Cardio-pulmonary resuscitation (CPR) for out-of-hospital cardiac arrest should be conducted for at least 35 minutes, according to a new study.
The study in more than 17 000 patients found that nearly all survivals were achieved within 35 minutes and longer CPR achieved little benefit.
Yoshikazu Goto said that the decision regarding when to stop resuscitation efforts is one of the biggest challenges for emergency medical services (EMS) personnel or clinicians, but the appropriate duration of CPR is not clear.
Goto added that clinicians have raised concerns that lengthy resuscitation efforts might be futile. They investigated how long CPR should be conducted to achieve maximum survival and favourable neurological outcome.
The European Society of Cardiology study found that the probability of survival declined with each minute of CPR (Figure 1). It also showed that 99.1 percent of all survivors and 99.2 percent of survivors with favourable neurological outcomes achieved return of spontaneous circulation within 35 minutes of EMS-initiated CPR (Figure 2). No patient with a CPR duration of 53 minutes survived one month after cardiac arrest (Figure 2).

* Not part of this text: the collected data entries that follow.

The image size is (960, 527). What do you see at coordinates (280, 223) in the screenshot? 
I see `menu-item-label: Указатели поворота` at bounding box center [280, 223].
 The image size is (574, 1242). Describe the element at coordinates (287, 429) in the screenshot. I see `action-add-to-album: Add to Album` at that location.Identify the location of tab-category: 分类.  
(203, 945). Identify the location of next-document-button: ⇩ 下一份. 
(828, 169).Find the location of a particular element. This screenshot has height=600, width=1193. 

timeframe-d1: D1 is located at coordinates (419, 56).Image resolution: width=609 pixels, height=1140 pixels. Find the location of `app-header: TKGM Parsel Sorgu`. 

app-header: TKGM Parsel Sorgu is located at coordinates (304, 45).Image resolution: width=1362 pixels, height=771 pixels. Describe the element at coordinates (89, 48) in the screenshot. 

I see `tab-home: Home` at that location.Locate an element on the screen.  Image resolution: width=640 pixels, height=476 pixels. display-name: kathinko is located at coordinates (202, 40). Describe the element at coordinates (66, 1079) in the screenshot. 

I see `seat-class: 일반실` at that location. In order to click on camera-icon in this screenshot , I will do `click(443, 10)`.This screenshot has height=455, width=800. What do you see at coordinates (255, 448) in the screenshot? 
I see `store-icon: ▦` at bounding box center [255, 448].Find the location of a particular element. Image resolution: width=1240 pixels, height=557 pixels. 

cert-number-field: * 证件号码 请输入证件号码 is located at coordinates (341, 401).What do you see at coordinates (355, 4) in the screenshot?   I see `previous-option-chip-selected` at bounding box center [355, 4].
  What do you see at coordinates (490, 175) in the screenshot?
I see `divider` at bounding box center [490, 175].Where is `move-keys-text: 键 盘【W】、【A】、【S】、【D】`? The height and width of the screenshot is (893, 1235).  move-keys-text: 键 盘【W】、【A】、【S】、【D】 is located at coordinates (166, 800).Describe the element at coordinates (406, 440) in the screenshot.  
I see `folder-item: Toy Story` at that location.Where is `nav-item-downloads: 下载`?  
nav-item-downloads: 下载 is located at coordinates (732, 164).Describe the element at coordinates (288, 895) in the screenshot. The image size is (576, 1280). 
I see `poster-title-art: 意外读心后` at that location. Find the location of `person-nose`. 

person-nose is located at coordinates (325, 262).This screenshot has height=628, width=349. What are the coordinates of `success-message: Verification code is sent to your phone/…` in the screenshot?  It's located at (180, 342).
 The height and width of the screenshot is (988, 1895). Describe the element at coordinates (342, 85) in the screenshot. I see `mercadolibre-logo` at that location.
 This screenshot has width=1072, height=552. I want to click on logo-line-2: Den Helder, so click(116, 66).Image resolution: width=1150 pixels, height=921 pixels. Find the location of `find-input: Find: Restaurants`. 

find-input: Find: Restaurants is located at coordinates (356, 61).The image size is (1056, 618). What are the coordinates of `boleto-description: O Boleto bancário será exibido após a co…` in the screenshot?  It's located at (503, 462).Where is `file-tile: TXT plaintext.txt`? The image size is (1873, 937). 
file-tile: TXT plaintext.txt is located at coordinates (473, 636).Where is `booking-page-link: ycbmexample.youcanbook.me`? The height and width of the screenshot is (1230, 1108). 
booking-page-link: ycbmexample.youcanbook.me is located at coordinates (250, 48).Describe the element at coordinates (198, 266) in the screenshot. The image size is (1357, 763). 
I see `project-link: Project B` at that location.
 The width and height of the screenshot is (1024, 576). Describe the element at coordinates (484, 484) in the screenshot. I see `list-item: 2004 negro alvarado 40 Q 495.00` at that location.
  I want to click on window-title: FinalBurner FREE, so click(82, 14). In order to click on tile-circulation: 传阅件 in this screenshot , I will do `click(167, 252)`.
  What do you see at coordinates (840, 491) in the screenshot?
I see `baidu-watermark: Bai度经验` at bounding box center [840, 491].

Goto noted that the study shows that EMS personnel or clinicians should continue CPR for at least 35 minutes in patients who suffer cardiac arrest outside the hospital. More than 99 percent of survivals and favourable neurological outcomes were achieved by 35 minutes with minimal gains afterwards. CPR leads to absolutely no benefit from 53 minutes onwards.
He concluded that they hope the findings give EMS personnel and clinicians the confidence that if they stop CPR after 35 minutes they have done everything they can do for a patient. This should help them know when it is appropriate to move on to the next medical emergency.
The study was presented at the ESC Congress recently.